SQUASH GRATIN
A rich and creamy summer squash au gratin recipe that pairs well with baked chicken, fish, or pork. This recipe uses a combination of yellow squash and zucchini providing color and texture to any meal. Ready in 20 minutes, it's a side dish you will make time and time again.
Prep Time15 minutes mins
Cook Time5 minutes mins
Total Time20 minutes mins
Course: Side Dish
Keyword: 30 minutes or less, gratin, squash, zucchini
Servings: 4
- 1 each yellow squash sliced 1/4 inch thick
- 1 each zucchini sliced 1/4 inch thick
- 4 cloves roasted garlic
- 1/4 teaspoon fresh thyme
- 8 ounces heavy whipping cream
- salt & pepper to taste
- 1/2 cup Panko breadcrumbs
- 1 teaspoon garlic powder
- 1/4 cup parmesan cheese shredded
Prepare the topping by combining the breadcrumbs, garlic powder, and parmesan cheese. Set aside
In a large, oven-proof skillet, heat 2 tablespoons olive oil. Add the squash and saute for 2-3 minutes, turning once to lightly brown each side.

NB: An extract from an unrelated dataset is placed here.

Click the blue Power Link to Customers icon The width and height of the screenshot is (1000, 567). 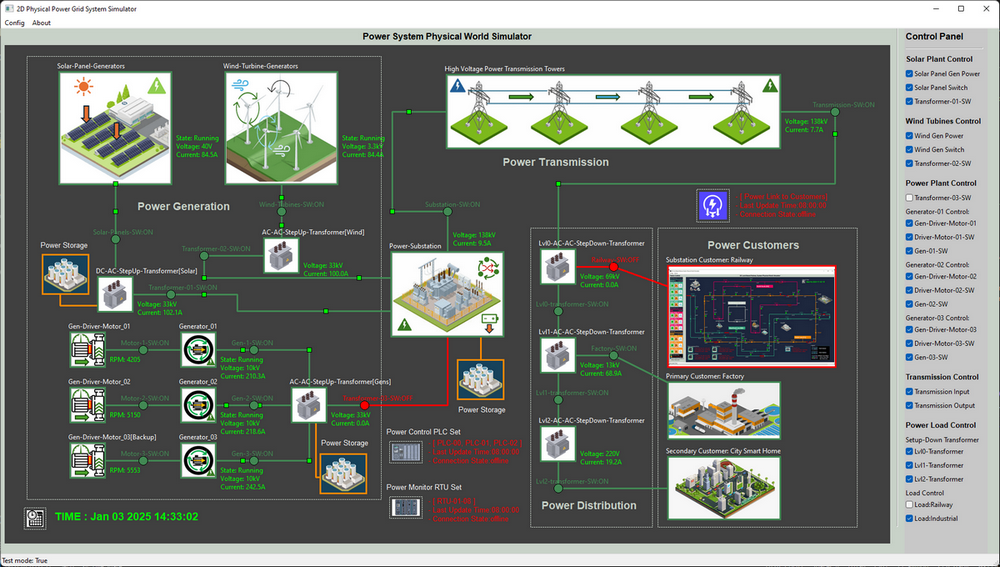(712, 205)

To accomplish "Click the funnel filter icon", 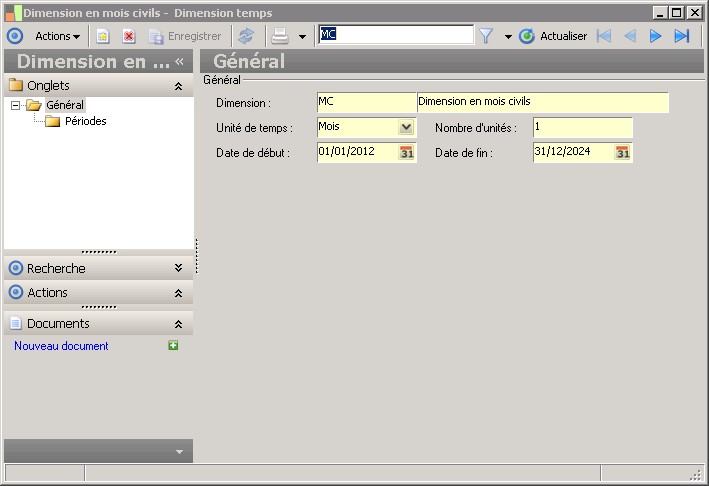I will [x=486, y=36].
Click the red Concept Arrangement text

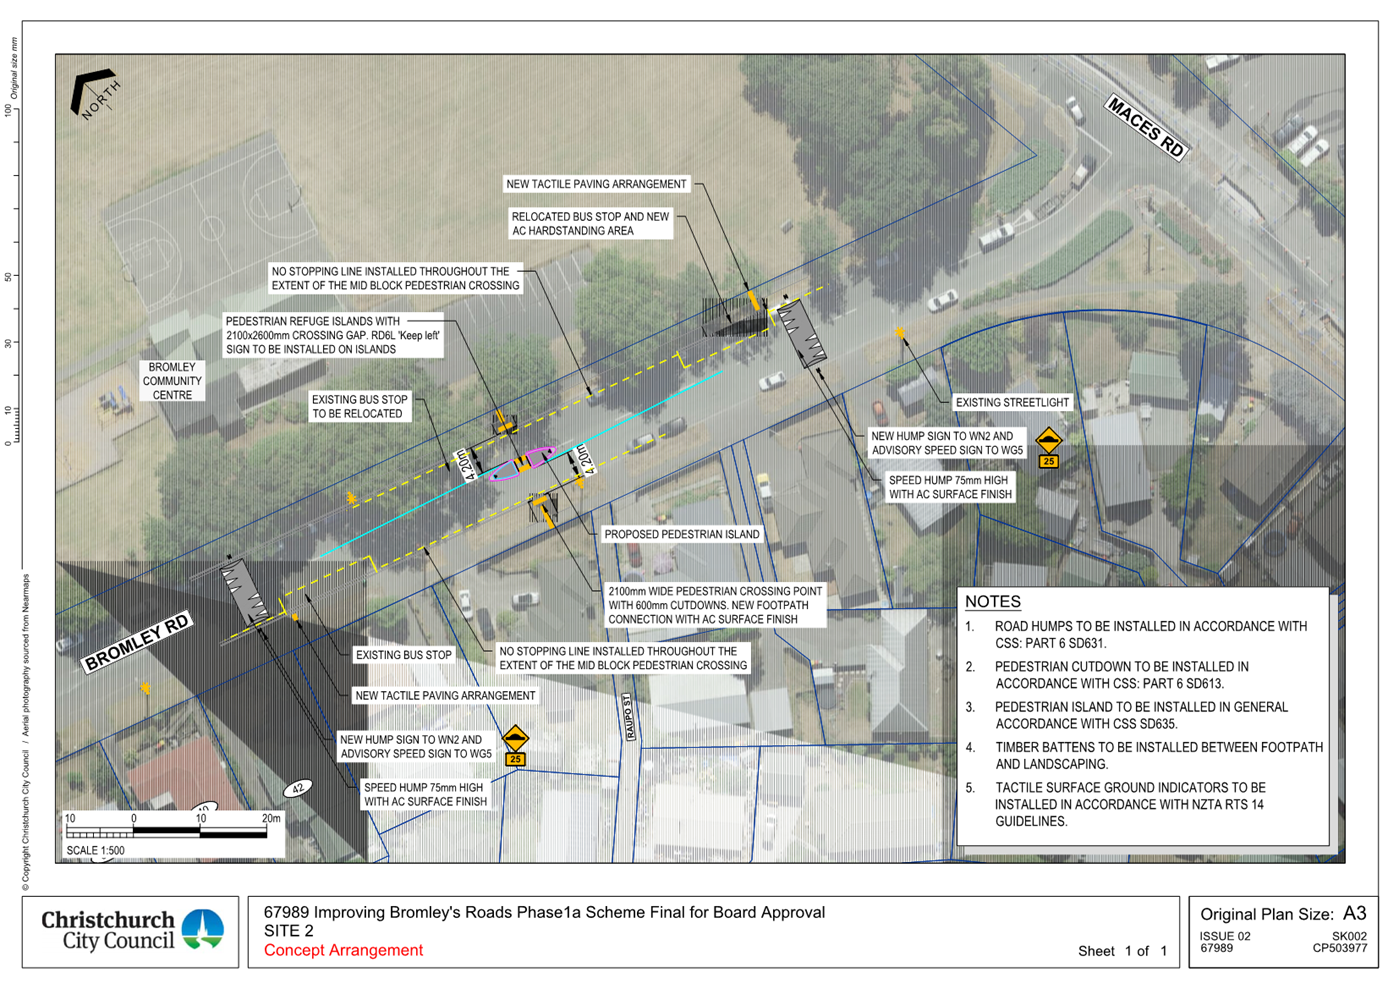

Add the roasted garlic, thyme, salt and pepper. Mix well. Cook for one minute.
Pour in the heavy cream, stir, and simmer until the cream begins to thicken and has slightly reduced.
Remove the pan from the stove and spread the topping evenly over the casserole.
Bake in a preheated 450-degree oven for 5 minutes until bubbly and golden brown.